[TASK DETAILS]
Give back each line of the data exactly as it reads, minus the pictures.

[GIVEN INFORMATION]
= Beginning of Section =

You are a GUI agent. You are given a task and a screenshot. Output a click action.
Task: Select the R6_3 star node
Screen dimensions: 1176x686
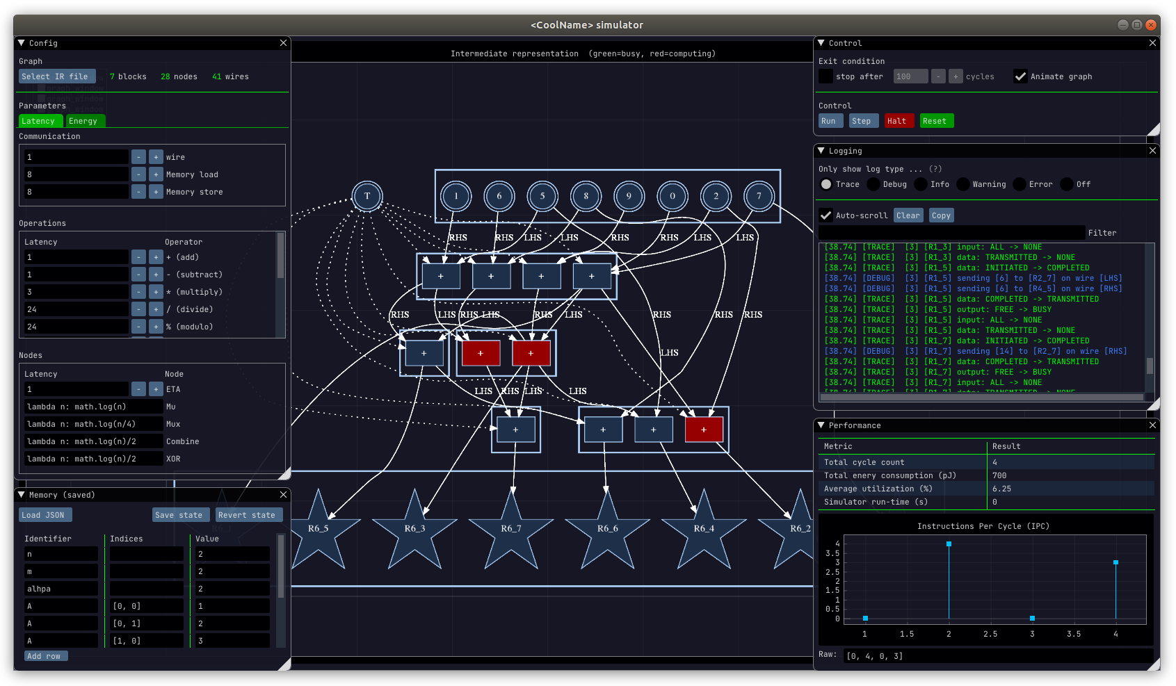pos(414,532)
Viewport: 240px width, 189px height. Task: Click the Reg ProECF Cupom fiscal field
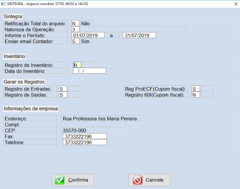click(x=196, y=89)
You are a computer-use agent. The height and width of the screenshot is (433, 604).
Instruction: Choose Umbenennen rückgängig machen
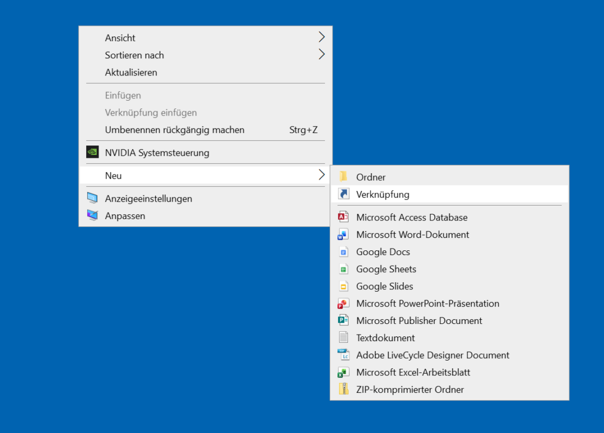pos(175,130)
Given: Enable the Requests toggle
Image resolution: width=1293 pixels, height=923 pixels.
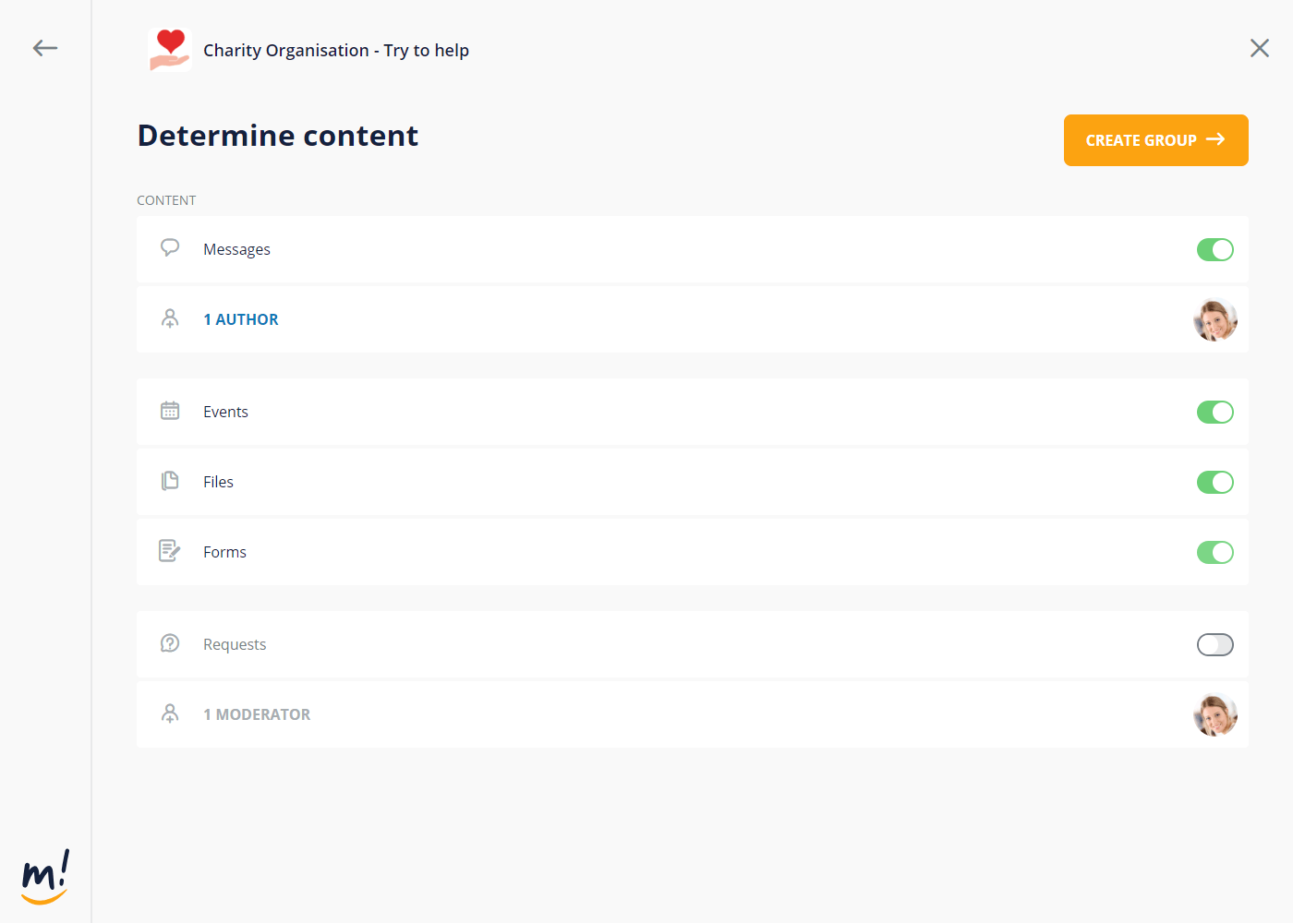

= End of Section =

[ANSWER BOX]
You are a GUI agent. You are given a task and a screenshot. Output a click action.
Task: Select the R6_3 star node
Screen dimensions: 1176x686
pos(414,532)
Viewport: 240px width, 189px height. Task: Click the Reg ProECF Cupom fiscal field
click(x=196, y=89)
You are a computer-use agent. The height and width of the screenshot is (433, 604).
Instruction: Choose Umbenennen rückgängig machen
pos(175,130)
Given: Enable the Requests toggle
Image resolution: width=1293 pixels, height=923 pixels.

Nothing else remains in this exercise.